Dans ce brasier, deux hommes ont été piégés : le père du patron et son employé, qui l’assistait chaque jour dans ses tâches. Ils dormaient à l’intérieur lorsque les flammes les ont surpris. Les secours n’ont retrouvé qu’un corps réduit à des ossements, impossible à identifier, tandis que l’autre victime demeure introuvable.
« Aujourd’hui, le hangar a fermé beaucoup plus tôt que d’habitude. Il reste encore deux personnes à l’intérieur, des ressortissants chinois. On a essayé de les joindre par téléphone sans succès. Dans ce bâtiment, il y a une petite pièce où ils dorment. Normalement, ils ferment toujours la porte à 21 h, mais aujourd’hui, cela n’était pas le cas. Le père du patron et une personne qui l’assiste sont restés coincés dedans », explique une proche des victimes aux forces de l’ordre.
Biens matériels
Devant le site, la foule, dont des personnes craignant que leurs proches ne soient encore prisonniers des décombres, a tenté de forcer l’entrée.

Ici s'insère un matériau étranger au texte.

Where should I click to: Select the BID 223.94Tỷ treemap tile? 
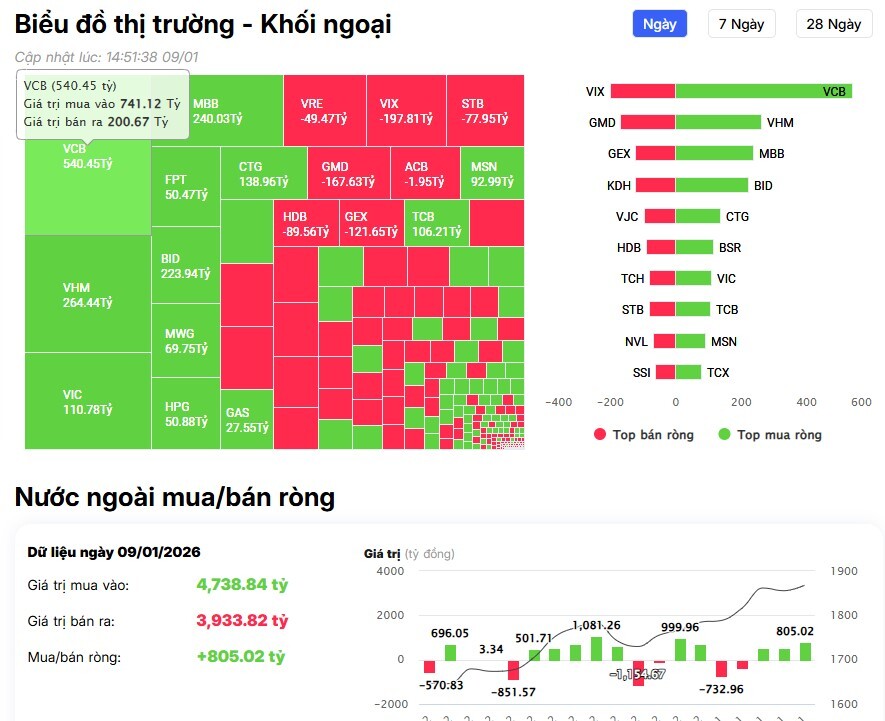coord(186,265)
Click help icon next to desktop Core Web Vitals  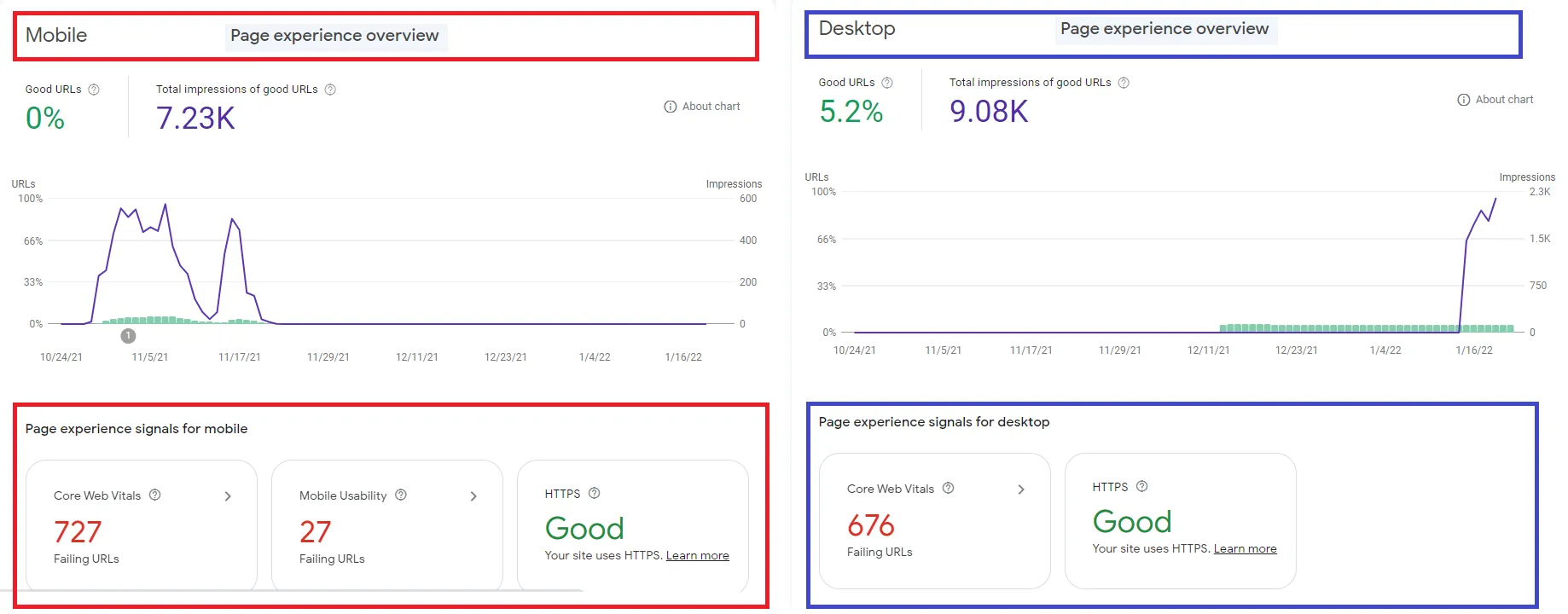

Le feu a également dévoré les biens matériels. Un véhicule Sprinter, chargé de marchandises pour une livraison matinale, a été entièrement calciné avec sa cargaison. Les sapeurs-pompiers d’Analamahitsy sont arrivés une vingtaine de minutes après le début du sinistre et ont mobilisé au moins trois fourgons pour contenir le brasier.
La Jirama a coupé l’électricité dans la zone pour éviter tout risque supplémentaire. Les gendarmes et les policiers ont sécurisé le périmètre, empêchant non seulement les curieux d’approcher, mais aussi les profiteurs qui tentaient de piller. Environ 50 % du feu était maîtrisé en début de soirée, mais les flammes continuaient de brûler, sans menace immédiate toutefois de propagation vers une société voisine.
Le hangar en feu était exploité par les locataires chinois. Les causes exactes de l’incendie restent, pour l’instant, inconnues. Tard dans la soirée, les pompiers ont poursuivi leurs opérations de refroidissement et de fouille, tandis que les habitants, sous le choc, contemplaient les restes calcinés du bâtiment et du véhicule.